## WHAT IS NEEDED
Give back all of the data exactly.
(Beginning of DATASET)
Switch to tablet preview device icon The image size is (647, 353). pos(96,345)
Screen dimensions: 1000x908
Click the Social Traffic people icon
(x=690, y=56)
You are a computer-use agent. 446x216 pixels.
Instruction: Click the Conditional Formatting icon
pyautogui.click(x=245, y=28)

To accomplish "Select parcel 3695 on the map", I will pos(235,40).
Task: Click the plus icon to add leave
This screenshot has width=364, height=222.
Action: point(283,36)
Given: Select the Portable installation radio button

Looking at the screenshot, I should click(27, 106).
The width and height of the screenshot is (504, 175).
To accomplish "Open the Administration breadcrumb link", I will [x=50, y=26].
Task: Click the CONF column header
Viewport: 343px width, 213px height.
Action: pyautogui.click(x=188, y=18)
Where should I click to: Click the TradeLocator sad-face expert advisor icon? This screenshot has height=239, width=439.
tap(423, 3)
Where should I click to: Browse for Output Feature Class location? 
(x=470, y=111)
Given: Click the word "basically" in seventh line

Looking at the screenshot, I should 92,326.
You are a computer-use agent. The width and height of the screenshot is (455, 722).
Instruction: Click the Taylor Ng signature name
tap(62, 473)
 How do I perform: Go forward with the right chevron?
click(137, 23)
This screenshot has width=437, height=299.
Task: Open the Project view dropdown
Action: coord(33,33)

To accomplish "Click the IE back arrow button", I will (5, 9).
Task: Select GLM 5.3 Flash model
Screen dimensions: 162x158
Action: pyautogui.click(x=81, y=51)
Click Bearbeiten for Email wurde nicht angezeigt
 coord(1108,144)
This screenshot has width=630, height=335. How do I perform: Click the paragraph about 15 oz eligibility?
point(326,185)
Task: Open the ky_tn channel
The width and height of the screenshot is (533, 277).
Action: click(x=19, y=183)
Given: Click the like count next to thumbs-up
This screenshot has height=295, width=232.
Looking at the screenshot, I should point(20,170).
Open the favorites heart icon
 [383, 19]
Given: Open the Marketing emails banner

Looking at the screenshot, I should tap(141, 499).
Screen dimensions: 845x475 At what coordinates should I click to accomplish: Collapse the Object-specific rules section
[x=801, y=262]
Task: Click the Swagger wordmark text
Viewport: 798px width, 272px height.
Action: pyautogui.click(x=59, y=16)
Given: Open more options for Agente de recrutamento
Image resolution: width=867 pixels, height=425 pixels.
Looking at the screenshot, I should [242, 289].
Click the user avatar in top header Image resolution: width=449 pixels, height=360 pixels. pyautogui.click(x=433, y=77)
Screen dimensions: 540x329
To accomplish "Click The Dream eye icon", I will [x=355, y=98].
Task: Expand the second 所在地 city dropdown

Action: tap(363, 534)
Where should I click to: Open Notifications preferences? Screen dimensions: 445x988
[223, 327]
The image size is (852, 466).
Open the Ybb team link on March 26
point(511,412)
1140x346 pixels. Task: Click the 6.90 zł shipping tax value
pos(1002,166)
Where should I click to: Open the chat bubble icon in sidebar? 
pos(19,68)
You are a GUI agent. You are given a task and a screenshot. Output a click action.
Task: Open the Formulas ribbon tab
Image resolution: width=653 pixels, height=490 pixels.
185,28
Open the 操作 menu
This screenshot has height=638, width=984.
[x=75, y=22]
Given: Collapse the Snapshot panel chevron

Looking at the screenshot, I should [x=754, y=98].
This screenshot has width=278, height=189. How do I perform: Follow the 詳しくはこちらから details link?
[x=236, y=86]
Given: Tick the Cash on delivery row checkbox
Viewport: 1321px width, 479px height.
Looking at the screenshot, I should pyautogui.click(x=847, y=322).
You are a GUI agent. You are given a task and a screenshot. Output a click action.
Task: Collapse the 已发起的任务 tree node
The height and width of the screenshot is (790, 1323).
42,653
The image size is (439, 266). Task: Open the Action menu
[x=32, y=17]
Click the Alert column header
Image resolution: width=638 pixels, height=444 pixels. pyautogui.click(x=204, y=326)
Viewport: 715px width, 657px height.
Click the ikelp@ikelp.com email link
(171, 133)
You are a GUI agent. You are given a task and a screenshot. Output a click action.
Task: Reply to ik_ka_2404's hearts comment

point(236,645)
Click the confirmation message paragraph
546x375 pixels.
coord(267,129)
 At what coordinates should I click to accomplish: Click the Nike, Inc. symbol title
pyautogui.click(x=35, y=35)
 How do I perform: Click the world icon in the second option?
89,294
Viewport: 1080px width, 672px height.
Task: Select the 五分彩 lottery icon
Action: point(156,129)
(End of DATASET)
## RESPONSE BOX
Switch to tablet preview device icon The image size is (647, 353). pos(96,345)
Screen dimensions: 1000x908
Click the Social Traffic people icon
(x=690, y=56)
You are a computer-use agent. 446x216 pixels.
Instruction: Click the Conditional Formatting icon
pyautogui.click(x=245, y=28)

To accomplish "Select parcel 3695 on the map", I will pos(235,40).
Task: Click the plus icon to add leave
This screenshot has width=364, height=222.
Action: point(283,36)
Given: Select the Portable installation radio button

Looking at the screenshot, I should click(27, 106).
The width and height of the screenshot is (504, 175).
To accomplish "Open the Administration breadcrumb link", I will [x=50, y=26].
Task: Click the CONF column header
Viewport: 343px width, 213px height.
Action: pyautogui.click(x=188, y=18)
Where should I click to: Click the TradeLocator sad-face expert advisor icon? This screenshot has height=239, width=439.
tap(423, 3)
Where should I click to: Browse for Output Feature Class location? 
(x=470, y=111)
Given: Click the word "basically" in seventh line

Looking at the screenshot, I should 92,326.
You are a computer-use agent. The width and height of the screenshot is (455, 722).
Instruction: Click the Taylor Ng signature name
tap(62, 473)
 How do I perform: Go forward with the right chevron?
click(137, 23)
This screenshot has width=437, height=299.
Task: Open the Project view dropdown
Action: coord(33,33)

To accomplish "Click the IE back arrow button", I will (5, 9).
Task: Select GLM 5.3 Flash model
Screen dimensions: 162x158
Action: pyautogui.click(x=81, y=51)
Click Bearbeiten for Email wurde nicht angezeigt
 coord(1108,144)
This screenshot has width=630, height=335. How do I perform: Click the paragraph about 15 oz eligibility?
point(326,185)
Task: Open the ky_tn channel
The width and height of the screenshot is (533, 277).
Action: click(x=19, y=183)
Given: Click the like count next to thumbs-up
This screenshot has height=295, width=232.
Looking at the screenshot, I should point(20,170).
Open the favorites heart icon
 [383, 19]
Given: Open the Marketing emails banner

Looking at the screenshot, I should tap(141, 499).
Screen dimensions: 845x475 At what coordinates should I click to accomplish: Collapse the Object-specific rules section
[x=801, y=262]
Task: Click the Swagger wordmark text
Viewport: 798px width, 272px height.
Action: pyautogui.click(x=59, y=16)
Given: Open more options for Agente de recrutamento
Image resolution: width=867 pixels, height=425 pixels.
Looking at the screenshot, I should [242, 289].
Click the user avatar in top header Image resolution: width=449 pixels, height=360 pixels. pyautogui.click(x=433, y=77)
Screen dimensions: 540x329
To accomplish "Click The Dream eye icon", I will [x=355, y=98].
Task: Expand the second 所在地 city dropdown

Action: tap(363, 534)
Where should I click to: Open Notifications preferences? Screen dimensions: 445x988
[223, 327]
The image size is (852, 466).
Open the Ybb team link on March 26
point(511,412)
1140x346 pixels. Task: Click the 6.90 zł shipping tax value
pos(1002,166)
Where should I click to: Open the chat bubble icon in sidebar? 
pos(19,68)
You are a GUI agent. You are given a task and a screenshot. Output a click action.
Task: Open the Formulas ribbon tab
Image resolution: width=653 pixels, height=490 pixels.
185,28
Open the 操作 menu
This screenshot has height=638, width=984.
[x=75, y=22]
Given: Collapse the Snapshot panel chevron

Looking at the screenshot, I should [x=754, y=98].
This screenshot has width=278, height=189. How do I perform: Follow the 詳しくはこちらから details link?
[x=236, y=86]
Given: Tick the Cash on delivery row checkbox
Viewport: 1321px width, 479px height.
Looking at the screenshot, I should pyautogui.click(x=847, y=322).
You are a GUI agent. You are given a task and a screenshot. Output a click action.
Task: Collapse the 已发起的任务 tree node
The height and width of the screenshot is (790, 1323).
42,653
The image size is (439, 266). Task: Open the Action menu
[x=32, y=17]
Click the Alert column header
Image resolution: width=638 pixels, height=444 pixels. pyautogui.click(x=204, y=326)
Viewport: 715px width, 657px height.
Click the ikelp@ikelp.com email link
(171, 133)
You are a GUI agent. You are given a task and a screenshot. Output a click action.
Task: Reply to ik_ka_2404's hearts comment

point(236,645)
Click the confirmation message paragraph
546x375 pixels.
coord(267,129)
 At what coordinates should I click to accomplish: Click the Nike, Inc. symbol title
pyautogui.click(x=35, y=35)
 How do I perform: Click the world icon in the second option?
89,294
Viewport: 1080px width, 672px height.
Task: Select the 五分彩 lottery icon
Action: point(156,129)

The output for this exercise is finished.